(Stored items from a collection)
►
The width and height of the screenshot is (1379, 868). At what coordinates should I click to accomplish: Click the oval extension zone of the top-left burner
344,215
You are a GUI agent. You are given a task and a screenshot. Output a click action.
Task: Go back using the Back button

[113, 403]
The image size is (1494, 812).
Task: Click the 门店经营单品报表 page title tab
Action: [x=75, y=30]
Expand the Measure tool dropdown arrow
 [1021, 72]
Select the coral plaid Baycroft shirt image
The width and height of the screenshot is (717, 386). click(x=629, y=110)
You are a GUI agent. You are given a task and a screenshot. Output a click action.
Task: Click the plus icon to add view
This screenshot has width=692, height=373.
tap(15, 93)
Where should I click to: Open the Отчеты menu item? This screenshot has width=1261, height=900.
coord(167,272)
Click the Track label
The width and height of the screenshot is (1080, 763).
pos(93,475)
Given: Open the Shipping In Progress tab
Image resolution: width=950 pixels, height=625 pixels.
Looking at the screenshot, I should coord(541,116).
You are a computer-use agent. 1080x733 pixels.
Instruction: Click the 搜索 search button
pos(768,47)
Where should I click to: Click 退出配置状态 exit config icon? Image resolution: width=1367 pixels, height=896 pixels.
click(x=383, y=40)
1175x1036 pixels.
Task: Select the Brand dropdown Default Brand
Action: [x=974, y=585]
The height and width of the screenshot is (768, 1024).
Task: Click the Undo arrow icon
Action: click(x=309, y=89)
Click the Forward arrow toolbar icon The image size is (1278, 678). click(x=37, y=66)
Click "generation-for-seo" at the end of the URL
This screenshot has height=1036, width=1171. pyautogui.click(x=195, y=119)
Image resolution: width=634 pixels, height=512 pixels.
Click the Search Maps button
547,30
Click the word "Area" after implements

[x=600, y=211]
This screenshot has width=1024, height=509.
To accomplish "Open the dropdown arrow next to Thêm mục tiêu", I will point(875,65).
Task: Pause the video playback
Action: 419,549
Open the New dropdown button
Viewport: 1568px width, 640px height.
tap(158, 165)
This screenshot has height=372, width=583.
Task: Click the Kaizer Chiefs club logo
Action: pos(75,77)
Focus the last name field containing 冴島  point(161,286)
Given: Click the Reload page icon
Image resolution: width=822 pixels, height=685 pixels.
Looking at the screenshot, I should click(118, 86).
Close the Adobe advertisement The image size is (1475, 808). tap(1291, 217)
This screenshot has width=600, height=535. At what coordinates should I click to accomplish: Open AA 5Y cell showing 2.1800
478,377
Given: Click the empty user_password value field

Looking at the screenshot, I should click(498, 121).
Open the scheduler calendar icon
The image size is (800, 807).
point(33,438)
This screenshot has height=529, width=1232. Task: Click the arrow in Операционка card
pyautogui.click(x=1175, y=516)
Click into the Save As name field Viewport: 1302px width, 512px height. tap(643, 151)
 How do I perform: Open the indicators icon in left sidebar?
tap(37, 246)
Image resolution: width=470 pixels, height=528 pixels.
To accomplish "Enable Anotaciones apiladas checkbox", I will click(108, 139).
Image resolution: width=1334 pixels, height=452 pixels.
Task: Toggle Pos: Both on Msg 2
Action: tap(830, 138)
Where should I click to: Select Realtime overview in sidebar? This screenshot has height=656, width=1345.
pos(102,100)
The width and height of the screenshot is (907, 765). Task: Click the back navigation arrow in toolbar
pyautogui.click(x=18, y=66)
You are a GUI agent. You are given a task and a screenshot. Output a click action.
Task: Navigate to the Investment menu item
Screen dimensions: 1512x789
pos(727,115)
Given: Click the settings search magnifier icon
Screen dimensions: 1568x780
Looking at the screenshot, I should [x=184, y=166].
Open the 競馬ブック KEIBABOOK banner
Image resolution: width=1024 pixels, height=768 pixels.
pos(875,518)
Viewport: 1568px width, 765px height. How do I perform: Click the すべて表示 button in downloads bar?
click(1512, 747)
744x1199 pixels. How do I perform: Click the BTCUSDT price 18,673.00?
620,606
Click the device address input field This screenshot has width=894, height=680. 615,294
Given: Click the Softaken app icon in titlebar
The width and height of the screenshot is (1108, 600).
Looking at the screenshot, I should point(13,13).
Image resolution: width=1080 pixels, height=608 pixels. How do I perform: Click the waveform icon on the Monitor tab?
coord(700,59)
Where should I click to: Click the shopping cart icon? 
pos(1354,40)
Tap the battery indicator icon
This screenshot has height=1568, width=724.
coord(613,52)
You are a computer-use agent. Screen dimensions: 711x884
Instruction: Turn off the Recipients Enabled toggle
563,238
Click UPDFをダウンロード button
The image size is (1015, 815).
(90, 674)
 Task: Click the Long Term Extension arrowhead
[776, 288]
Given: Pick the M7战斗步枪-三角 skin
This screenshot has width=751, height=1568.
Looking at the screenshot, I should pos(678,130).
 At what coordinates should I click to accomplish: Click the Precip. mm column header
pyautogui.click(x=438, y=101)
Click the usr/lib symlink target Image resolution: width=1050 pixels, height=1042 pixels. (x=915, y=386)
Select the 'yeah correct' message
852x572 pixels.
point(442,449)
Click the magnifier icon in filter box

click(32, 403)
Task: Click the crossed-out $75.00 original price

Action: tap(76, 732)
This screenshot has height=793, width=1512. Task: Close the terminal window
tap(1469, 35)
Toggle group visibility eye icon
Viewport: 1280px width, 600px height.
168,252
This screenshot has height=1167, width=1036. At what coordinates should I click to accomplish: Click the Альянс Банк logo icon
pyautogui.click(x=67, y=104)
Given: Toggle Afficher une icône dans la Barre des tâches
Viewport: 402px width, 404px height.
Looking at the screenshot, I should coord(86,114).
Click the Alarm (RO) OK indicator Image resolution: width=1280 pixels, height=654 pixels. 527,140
◄
Your assignment -> All of the data above must be set down again exactly.

Solution ->
The width and height of the screenshot is (1379, 868). At what coordinates should I click to accomplish: Click the oval extension zone of the top-left burner
344,215
You are a GUI agent. You are given a task and a screenshot. Output a click action.
Task: Go back using the Back button

[113, 403]
The image size is (1494, 812).
Task: Click the 门店经营单品报表 page title tab
Action: [x=75, y=30]
Expand the Measure tool dropdown arrow
 [1021, 72]
Select the coral plaid Baycroft shirt image
The width and height of the screenshot is (717, 386). click(x=629, y=110)
You are a GUI agent. You are given a task and a screenshot. Output a click action.
Task: Click the plus icon to add view
This screenshot has width=692, height=373.
tap(15, 93)
Where should I click to: Open the Отчеты menu item? This screenshot has width=1261, height=900.
coord(167,272)
Click the Track label
The width and height of the screenshot is (1080, 763).
pos(93,475)
Given: Open the Shipping In Progress tab
Image resolution: width=950 pixels, height=625 pixels.
Looking at the screenshot, I should coord(541,116).
You are a computer-use agent. 1080x733 pixels.
Instruction: Click the 搜索 search button
pos(768,47)
Where should I click to: Click 退出配置状态 exit config icon? Image resolution: width=1367 pixels, height=896 pixels.
click(x=383, y=40)
1175x1036 pixels.
Task: Select the Brand dropdown Default Brand
Action: [x=974, y=585]
The height and width of the screenshot is (768, 1024).
Task: Click the Undo arrow icon
Action: click(x=309, y=89)
Click the Forward arrow toolbar icon The image size is (1278, 678). click(x=37, y=66)
Click "generation-for-seo" at the end of the URL
This screenshot has height=1036, width=1171. pyautogui.click(x=195, y=119)
Image resolution: width=634 pixels, height=512 pixels.
Click the Search Maps button
547,30
Click the word "Area" after implements

[x=600, y=211]
This screenshot has width=1024, height=509.
To accomplish "Open the dropdown arrow next to Thêm mục tiêu", I will point(875,65).
Task: Pause the video playback
Action: 419,549
Open the New dropdown button
Viewport: 1568px width, 640px height.
tap(158, 165)
This screenshot has height=372, width=583.
Task: Click the Kaizer Chiefs club logo
Action: pos(75,77)
Focus the last name field containing 冴島  point(161,286)
Given: Click the Reload page icon
Image resolution: width=822 pixels, height=685 pixels.
Looking at the screenshot, I should click(118, 86).
Close the Adobe advertisement The image size is (1475, 808). tap(1291, 217)
This screenshot has width=600, height=535. At what coordinates should I click to accomplish: Open AA 5Y cell showing 2.1800
478,377
Given: Click the empty user_password value field

Looking at the screenshot, I should click(498, 121).
Open the scheduler calendar icon
The image size is (800, 807).
point(33,438)
This screenshot has height=529, width=1232. Task: Click the arrow in Операционка card
pyautogui.click(x=1175, y=516)
Click into the Save As name field Viewport: 1302px width, 512px height. tap(643, 151)
 How do I perform: Open the indicators icon in left sidebar?
tap(37, 246)
Image resolution: width=470 pixels, height=528 pixels.
To accomplish "Enable Anotaciones apiladas checkbox", I will click(108, 139).
Image resolution: width=1334 pixels, height=452 pixels.
Task: Toggle Pos: Both on Msg 2
Action: tap(830, 138)
Where should I click to: Select Realtime overview in sidebar? This screenshot has height=656, width=1345.
pos(102,100)
The width and height of the screenshot is (907, 765). Task: Click the back navigation arrow in toolbar
pyautogui.click(x=18, y=66)
You are a GUI agent. You are given a task and a screenshot. Output a click action.
Task: Navigate to the Investment menu item
Screen dimensions: 1512x789
pos(727,115)
Given: Click the settings search magnifier icon
Screen dimensions: 1568x780
Looking at the screenshot, I should [x=184, y=166].
Open the 競馬ブック KEIBABOOK banner
Image resolution: width=1024 pixels, height=768 pixels.
pos(875,518)
Viewport: 1568px width, 765px height. How do I perform: Click the すべて表示 button in downloads bar?
click(1512, 747)
744x1199 pixels. How do I perform: Click the BTCUSDT price 18,673.00?
620,606
Click the device address input field This screenshot has width=894, height=680. 615,294
Given: Click the Softaken app icon in titlebar
The width and height of the screenshot is (1108, 600).
Looking at the screenshot, I should point(13,13).
Image resolution: width=1080 pixels, height=608 pixels. How do I perform: Click the waveform icon on the Monitor tab?
coord(700,59)
Where should I click to: Click the shopping cart icon? 
pos(1354,40)
Tap the battery indicator icon
This screenshot has height=1568, width=724.
coord(613,52)
You are a computer-use agent. Screen dimensions: 711x884
Instruction: Turn off the Recipients Enabled toggle
563,238
Click UPDFをダウンロード button
The image size is (1015, 815).
(90, 674)
 Task: Click the Long Term Extension arrowhead
[776, 288]
Given: Pick the M7战斗步枪-三角 skin
This screenshot has width=751, height=1568.
Looking at the screenshot, I should pos(678,130).
 At what coordinates should I click to accomplish: Click the Precip. mm column header
pyautogui.click(x=438, y=101)
Click the usr/lib symlink target Image resolution: width=1050 pixels, height=1042 pixels. (x=915, y=386)
Select the 'yeah correct' message
852x572 pixels.
point(442,449)
Click the magnifier icon in filter box

click(32, 403)
Task: Click the crossed-out $75.00 original price

Action: tap(76, 732)
This screenshot has height=793, width=1512. Task: Close the terminal window
tap(1469, 35)
Toggle group visibility eye icon
Viewport: 1280px width, 600px height.
168,252
This screenshot has height=1167, width=1036. At what coordinates should I click to accomplish: Click the Альянс Банк logo icon
pyautogui.click(x=67, y=104)
Given: Toggle Afficher une icône dans la Barre des tâches
Viewport: 402px width, 404px height.
Looking at the screenshot, I should coord(86,114).
Click the Alarm (RO) OK indicator Image resolution: width=1280 pixels, height=654 pixels. 527,140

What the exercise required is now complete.